LINCOLN, WASHINGTON DEFEND GEN. BOYKIN
junkyardblog.transfinitum.net

By now, you know the story: Lt Gen. William Boykin said, in uniform, that he's a Christian. He also uttered various other offensive remarks, such as that America is a Christian nation (meaning majority Christian, not officially designated by law Christian), and that his God is bigger than the god of a bloodthirsty terrorist. How gauche.

There have been calls for his head; his bosses have demurred, arguing shockingly that the general is free to be a Christian and say so. How horrifying. What have we come to if we're actually free to be--shudder--Christians--and say so in public? Surely the Founding Fathers, and surely that legendary agnostic Abe Lincoln, would disapprove. After all, the Founders drew up the American blueprints, and Lincoln perhaps more than any other President put real stone around those plans.

Surprisingly, of the Americans of old could rise from the grave and speak, what they would say might just shock us all: Honest Abe and the first George W. said things that sound like they and Gen. Boykin share speechwriters.

The Weekly Standard's David Gelernter has the low-down:

It used to be accepted in America that it was a Christian's right to believe in Christianity and to say so in public. The right even applied to soldiers--in fact to highly placed ones. In the Order for Sabbath Observance of November 1862, Lincoln quoted to his army George Washington's own first general order following the Declaration of Independence: "The General hopes and trusts that every officer and man will endeavor to live and act as becomes a Christian soldier defending the dearest rights and liberties of his country."

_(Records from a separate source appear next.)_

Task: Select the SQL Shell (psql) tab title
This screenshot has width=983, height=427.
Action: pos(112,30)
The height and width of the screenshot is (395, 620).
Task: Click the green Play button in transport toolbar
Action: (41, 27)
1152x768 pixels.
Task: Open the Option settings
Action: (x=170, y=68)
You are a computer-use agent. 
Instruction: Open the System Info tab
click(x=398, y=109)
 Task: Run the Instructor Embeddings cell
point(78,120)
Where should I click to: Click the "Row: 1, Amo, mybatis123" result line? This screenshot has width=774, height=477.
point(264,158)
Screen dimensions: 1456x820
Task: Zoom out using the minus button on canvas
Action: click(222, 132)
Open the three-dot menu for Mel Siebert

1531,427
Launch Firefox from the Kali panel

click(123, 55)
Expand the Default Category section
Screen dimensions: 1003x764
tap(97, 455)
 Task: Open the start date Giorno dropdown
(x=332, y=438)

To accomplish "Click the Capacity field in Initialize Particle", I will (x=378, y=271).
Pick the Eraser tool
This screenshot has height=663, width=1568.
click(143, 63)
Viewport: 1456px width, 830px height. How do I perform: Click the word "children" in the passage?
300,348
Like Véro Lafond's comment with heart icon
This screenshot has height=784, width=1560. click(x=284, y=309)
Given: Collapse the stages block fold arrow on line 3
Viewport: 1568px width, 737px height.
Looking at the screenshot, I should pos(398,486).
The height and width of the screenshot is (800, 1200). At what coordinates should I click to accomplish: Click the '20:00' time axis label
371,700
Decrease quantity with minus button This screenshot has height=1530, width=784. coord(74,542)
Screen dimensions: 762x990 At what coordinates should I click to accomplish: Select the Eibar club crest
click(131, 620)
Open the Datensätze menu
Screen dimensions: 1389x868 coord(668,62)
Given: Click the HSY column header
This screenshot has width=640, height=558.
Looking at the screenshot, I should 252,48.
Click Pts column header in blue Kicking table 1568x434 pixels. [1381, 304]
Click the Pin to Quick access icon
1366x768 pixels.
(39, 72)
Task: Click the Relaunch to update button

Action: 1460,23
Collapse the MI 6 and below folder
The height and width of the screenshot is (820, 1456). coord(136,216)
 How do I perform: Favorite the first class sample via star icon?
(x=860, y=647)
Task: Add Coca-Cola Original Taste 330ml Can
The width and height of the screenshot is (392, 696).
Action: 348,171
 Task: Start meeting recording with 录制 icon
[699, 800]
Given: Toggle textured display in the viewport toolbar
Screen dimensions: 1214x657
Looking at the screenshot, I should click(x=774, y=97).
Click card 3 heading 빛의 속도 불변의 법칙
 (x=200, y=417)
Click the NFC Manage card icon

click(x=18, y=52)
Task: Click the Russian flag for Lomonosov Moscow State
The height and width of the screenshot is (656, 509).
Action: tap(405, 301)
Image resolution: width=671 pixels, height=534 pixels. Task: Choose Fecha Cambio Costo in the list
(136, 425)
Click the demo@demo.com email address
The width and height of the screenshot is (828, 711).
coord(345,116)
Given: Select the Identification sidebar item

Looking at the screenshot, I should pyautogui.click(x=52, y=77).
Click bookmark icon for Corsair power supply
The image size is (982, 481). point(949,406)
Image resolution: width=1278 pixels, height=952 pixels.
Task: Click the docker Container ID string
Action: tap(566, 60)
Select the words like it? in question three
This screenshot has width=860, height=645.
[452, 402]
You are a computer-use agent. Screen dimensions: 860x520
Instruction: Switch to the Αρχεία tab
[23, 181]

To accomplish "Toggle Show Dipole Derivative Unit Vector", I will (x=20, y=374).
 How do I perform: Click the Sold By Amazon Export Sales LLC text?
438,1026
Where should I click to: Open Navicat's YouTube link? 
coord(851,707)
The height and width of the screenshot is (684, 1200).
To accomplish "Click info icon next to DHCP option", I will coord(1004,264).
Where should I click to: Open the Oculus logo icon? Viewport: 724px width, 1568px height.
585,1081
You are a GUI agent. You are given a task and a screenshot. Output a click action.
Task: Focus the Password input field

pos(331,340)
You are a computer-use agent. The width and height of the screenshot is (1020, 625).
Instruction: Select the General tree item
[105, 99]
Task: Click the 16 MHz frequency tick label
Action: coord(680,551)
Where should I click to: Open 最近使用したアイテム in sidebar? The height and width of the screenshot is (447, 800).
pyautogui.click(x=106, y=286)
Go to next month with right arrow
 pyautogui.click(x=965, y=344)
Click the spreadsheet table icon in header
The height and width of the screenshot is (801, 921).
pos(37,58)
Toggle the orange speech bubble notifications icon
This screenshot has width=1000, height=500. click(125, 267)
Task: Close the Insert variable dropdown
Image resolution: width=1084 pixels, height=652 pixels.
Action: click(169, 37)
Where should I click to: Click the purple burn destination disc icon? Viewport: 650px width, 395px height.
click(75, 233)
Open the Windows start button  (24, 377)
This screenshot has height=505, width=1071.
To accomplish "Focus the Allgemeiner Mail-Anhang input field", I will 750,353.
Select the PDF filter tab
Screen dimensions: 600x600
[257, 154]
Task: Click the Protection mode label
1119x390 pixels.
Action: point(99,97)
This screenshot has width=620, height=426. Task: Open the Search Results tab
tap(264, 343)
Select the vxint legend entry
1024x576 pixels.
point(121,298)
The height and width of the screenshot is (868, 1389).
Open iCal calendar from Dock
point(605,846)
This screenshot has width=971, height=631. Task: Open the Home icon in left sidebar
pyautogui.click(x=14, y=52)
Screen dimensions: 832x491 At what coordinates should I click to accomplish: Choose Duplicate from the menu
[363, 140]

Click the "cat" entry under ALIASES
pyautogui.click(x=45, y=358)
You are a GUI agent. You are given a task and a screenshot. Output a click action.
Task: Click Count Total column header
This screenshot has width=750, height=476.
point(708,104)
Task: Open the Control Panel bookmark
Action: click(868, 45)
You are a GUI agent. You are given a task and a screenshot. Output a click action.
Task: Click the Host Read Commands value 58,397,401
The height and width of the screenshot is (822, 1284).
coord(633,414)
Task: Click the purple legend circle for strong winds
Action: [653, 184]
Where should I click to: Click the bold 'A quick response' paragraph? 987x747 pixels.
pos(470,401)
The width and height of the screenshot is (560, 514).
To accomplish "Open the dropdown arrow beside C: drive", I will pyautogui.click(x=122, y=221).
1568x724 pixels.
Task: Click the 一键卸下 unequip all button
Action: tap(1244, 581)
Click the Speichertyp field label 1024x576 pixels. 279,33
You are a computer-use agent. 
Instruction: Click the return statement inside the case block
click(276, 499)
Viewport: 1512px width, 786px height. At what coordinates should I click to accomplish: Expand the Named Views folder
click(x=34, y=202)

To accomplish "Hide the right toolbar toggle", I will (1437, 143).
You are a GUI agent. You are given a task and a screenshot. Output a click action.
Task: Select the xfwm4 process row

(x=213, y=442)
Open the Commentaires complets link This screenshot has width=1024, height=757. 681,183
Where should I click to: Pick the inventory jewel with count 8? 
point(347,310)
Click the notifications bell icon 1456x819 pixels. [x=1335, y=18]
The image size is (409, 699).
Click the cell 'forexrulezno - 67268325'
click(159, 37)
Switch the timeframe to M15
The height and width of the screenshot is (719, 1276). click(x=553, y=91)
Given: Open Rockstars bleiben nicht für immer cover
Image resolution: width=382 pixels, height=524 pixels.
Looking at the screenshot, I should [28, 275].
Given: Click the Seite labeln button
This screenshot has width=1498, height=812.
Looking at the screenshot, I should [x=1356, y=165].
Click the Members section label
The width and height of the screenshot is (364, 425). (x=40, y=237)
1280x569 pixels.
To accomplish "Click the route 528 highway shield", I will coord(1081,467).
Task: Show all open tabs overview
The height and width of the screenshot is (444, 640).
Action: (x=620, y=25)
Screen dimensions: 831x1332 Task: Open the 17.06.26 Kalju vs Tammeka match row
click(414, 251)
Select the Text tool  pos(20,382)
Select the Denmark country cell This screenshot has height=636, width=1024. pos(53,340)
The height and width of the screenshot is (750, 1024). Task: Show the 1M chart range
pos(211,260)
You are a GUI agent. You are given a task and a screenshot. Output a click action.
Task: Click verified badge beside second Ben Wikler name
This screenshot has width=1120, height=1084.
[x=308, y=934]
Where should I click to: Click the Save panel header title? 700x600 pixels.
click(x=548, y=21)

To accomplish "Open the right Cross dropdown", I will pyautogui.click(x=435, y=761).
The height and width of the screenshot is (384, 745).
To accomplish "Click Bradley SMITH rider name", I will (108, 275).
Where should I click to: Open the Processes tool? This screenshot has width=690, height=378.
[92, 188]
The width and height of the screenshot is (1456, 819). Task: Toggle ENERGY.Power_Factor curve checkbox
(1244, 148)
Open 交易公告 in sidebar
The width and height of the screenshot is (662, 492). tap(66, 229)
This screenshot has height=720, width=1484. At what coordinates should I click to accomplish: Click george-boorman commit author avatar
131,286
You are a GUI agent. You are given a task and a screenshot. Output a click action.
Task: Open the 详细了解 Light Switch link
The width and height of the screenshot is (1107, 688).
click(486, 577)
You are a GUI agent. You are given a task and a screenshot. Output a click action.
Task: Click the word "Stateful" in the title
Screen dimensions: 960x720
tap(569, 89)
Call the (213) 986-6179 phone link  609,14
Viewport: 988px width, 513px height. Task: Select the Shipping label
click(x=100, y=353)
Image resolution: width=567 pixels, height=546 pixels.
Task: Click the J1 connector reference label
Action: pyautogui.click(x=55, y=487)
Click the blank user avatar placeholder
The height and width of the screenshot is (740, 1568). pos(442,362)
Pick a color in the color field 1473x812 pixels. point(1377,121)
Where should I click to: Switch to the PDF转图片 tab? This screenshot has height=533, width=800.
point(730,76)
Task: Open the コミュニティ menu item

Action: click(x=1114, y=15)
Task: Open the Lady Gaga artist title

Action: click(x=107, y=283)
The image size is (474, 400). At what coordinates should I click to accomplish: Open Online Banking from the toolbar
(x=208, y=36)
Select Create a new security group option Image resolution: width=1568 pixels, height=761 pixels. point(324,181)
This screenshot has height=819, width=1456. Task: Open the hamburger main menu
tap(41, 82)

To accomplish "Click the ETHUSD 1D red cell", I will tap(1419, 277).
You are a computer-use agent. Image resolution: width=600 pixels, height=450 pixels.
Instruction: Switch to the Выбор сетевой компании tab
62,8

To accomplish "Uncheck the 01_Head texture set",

I was struck by this fact during a visit to the Maryland Statehouse in Annapolis a while back. For a while, that beautiful structure served as the nation's capital. It was in that building, in the Old Senate room preserved to this day, that Gen. George Washington resigned as commander of the Continental Army and resumed life, for a while, as a private citizen. There stands in that room a mannequin dressed in a replica of the uniform Washington wore on that day when he delivered his resignation speech, and paintings and drawings adorn the walls in the room next door to give us some impression of where everyone was when he delivered that speech. All the heavyweights were there--Franklin, Jefferson (who lived in Virginia, which had adopted Christianity as its official religion at some point in its past, a fact which didn't seem to trouble Jefferson in the least), Madison--the British crown's usual suspects. In that very speech, Washington refers to the "patronage of Heaven" as having helped him toss out the Redcoats. Further, he "consider[ed] it an indispensable duty to close this last solemn act of my Official life, by commending the Interests of our dearest Country to the protection of Almighty God, and those who have the superintendence of them, to his holy keeping."

If we allow Gen. Boykin to be fired for his remarks, we are not only throwing away a highly decorated soldier, a loyal officer and a fine warrior for the cause of freedom when we need him most, we will also be acting with supreme disregard for the values upon which men like Washington and Lincoln founded and preserved this nation.